To The Herald-Whig:
The questions posed by Jim Burns in his letter of April 22 about black people who visit or live in Quincy feeling unwelcome go to the heart of deeper issues of community and national racism. Quincy indeed has an ignoble history of racial prejudice. As late as 1940 black citizens could not eat in local restaurants and had separate sections in movie theaters; elementary schools were largely segregated with black children attending the old Lincoln School on 10th and Spring. In the mid-1930s, the Quincy Board of Education boarded over the swimming pool it had built at the then Quincy High School at 14th and Maine before it was ever used because many white parents vehemently objected to their children swimming with black children.
Jim asks what we can do about racism now. First, I believe, we must value education foremost in our lives, for with knowledge of the history and heritage of other peoples and cultures and of what science knows about human life comes understanding, appreciation and empathy.

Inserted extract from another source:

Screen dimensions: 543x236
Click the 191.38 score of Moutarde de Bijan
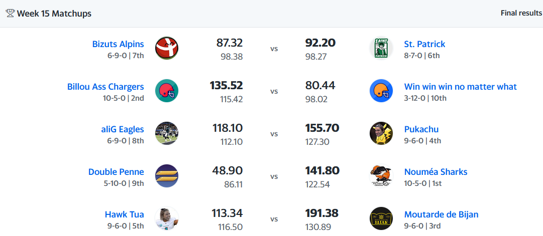pyautogui.click(x=321, y=213)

Second, we can place the commonweal above self-interest while removing ourselves from the celebrity and money-mania pervading this country. How many readers can name five of the nine United States Supreme Court justices? Or the U.S. secretary of the interior? Or eight of the 14 Quincy aldermen? OK, how many readers are "not" aware of Britney Spears, Paris Hilton, Donald Trump and Madonna?
Last year a Fox News commentator stated on a nationally televised show, "Wall Street loves the war in Iraq!" I never felt so dismayed by twisted values. If each of us works for social good rather than looking out for No. 1, people will more likely be judged on character and not their place in the pecking order. We will no longer esteem ourselves and our kind first and pit "us" against "them."

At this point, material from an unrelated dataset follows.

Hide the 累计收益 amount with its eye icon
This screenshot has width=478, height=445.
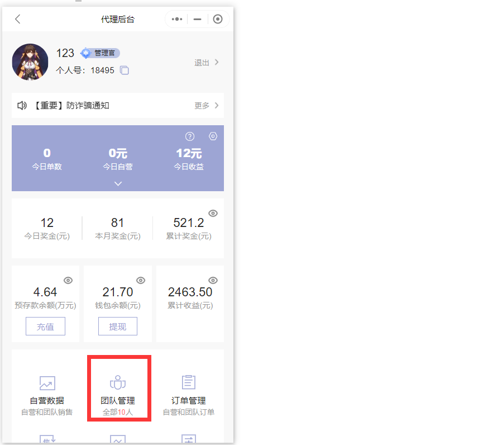click(213, 281)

Third, we can see human beings as individuals. I worked for Census 2000 and had the unenviable job of asking people to classify their race.
From classrooms and kitchen tables and workplaces and pulpits, let us proclaim and live the truth that beneath superficial differences we are all human: We breathe the same air, are sustained by the same sun, have the same color of blood, and one day will lie under the same ground.